Она вытерла слезы, натянула варежку на озябшую руку и подхватила у костра чужой топор. Сил было немного, но все же приходилось работать наравне с подружками: теперь у нее в жизни была цель, а ради цели человек идет на любые жертвы…
* * *
Илья возвратился из Лаек с обозом, груженным мешками с картошкой и солеными грибами в бочках. В передних санях, укрытая рогожей, горбилась мороженая медвежья туша. А за медвежьей тушей шевелился в лохматом совике пассажир. Из мехового капюшона смотрело с прищуром сухое и морщинистое лицо старика Рочева.
— Деда ты, между прочим, зря привез, — сказал Горбачев Илье и коротко рассказал о находке Шумихина.
— Беда небольшая, старик по собственному желанию явился, — сказал Илья. — У него здесь, оказывается, внук, в бригаде Кочергина. Ромка Бажуков, помбур. Из-за этой новости я у деда выманил еще по твердой цене половину лосевой туши — пудов на семь! Каково?
— Я всегда говорил, что ты идейный мужик, Илья, — засмеялся Николай. — Только отправлять деда обратно — это снова коне-дни выкраивать, конюха мотать туда-сюда.

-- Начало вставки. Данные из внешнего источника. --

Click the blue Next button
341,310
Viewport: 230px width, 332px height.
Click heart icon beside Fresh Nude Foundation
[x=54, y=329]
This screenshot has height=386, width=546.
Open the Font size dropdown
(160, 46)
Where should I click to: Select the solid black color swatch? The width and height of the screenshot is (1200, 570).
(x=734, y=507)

— А может, того… сам деда отвезешь? — Илья очень уж значительно сощурился, со смехом кивнул вдоль дороги, в сторону Лаек.
Николай покраснел.
— Пошел ты к черту! Что я тебе, штатный извозчик, что ли? Каков диспетчер нашелся! Показывай, что ли, лосятину, а то лишние дни в Лайках прогулом засчитаю!

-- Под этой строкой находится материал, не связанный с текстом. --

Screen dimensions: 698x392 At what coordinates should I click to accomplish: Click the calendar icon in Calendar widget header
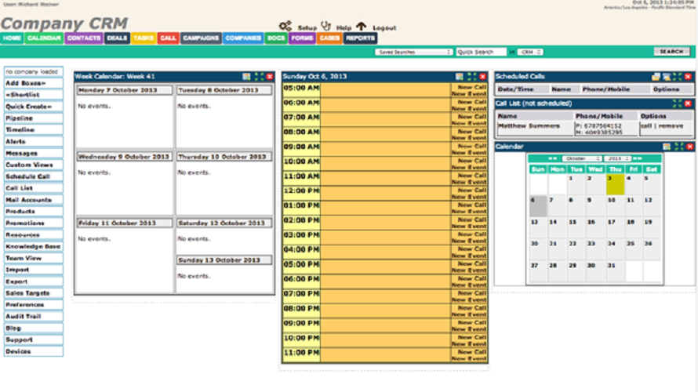(667, 147)
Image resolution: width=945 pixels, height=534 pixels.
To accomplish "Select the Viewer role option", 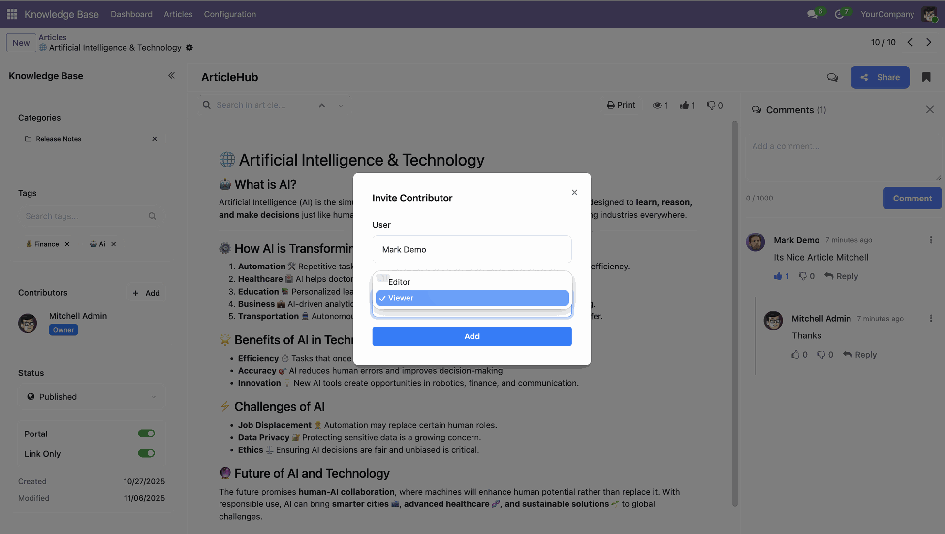I will pyautogui.click(x=472, y=298).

Через четверть часа Илья направился с обозом к каптерке, а Николай повел к себе гостя. Старик охотно заковылял следом к дому. Видать, несмотря на олений мех и спасительный шкалик самогона за пазухой, Рочев сильно продрог в дальней дороге.
Крепкий чай и уют привели его в нормальное состояние. С явным уважением к хозяину он рассматривал кабинет, стол с блестящим стеклом, во всю ширину заваленный бумагами и рулонами миллиметровки, опрятную кровать в уголке. Осмотрел прибитую к стене, над кроватью, оленью шкуру, скептически покачал головой:
— Плохой шкура, лучше нада…
— Сойдет! Лишь бы от стены не дуло! — возразил Николай. — Дом осадку дает, воробьи в щели залетают…

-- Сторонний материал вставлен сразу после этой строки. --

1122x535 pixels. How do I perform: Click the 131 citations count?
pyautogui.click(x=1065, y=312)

— Вот я и привезу. Хороший медведь есть. Получше ковра-то будет, — с обычной щедростью коми-охотника настаивал Рочев.
Неожиданно в кабинет вломился Илья, протопал мерзлыми валенками к Николаю:
— Вы чего здесь с Шумихиным мудруете? Почему Ухов до сих пор в каптерке? Сво-олочь! Отказывается принимать без накладной мясо — и лосятину и медведя! Цацкаетесь с ним тут!
— Мясо он примет, иначе самого сдадим без накладной куда надо. А вот с увольнением в самом деле чепуха вышла. Почитай-ка. — Николай протянул ему четвертушку бумаги с голубым грифом ОРСа. — Почитай, успокойся, а потом обдумаем, как быть.
Начальник ОРСа категорически возражал против снятия с работы заведующего пищеблоком Я. Н. Самары и завхоза участка К. П. Ухова и угрожал обратиться лично к генералу Бражнину с жалобой на самоуправство нового начальника Верхней Пожмы.
— Не лезь в номенклатуру, значит? — прочитав отношение, спросил Илья. — Ну, вы с Шумихиным зря обмякли по этому поводу. Гнать его нужно в три шеи, а там пусть жалуются всем хором. Я, кстати, письмо обо всем этом собирался написать в партбюро.
— Написал?
— Нет. Успею.
— То-то и оно! Давай пиши. Что-то мне не нравится вся эта снабженческая круговая порука. Направим материал в спецотдел, подождем.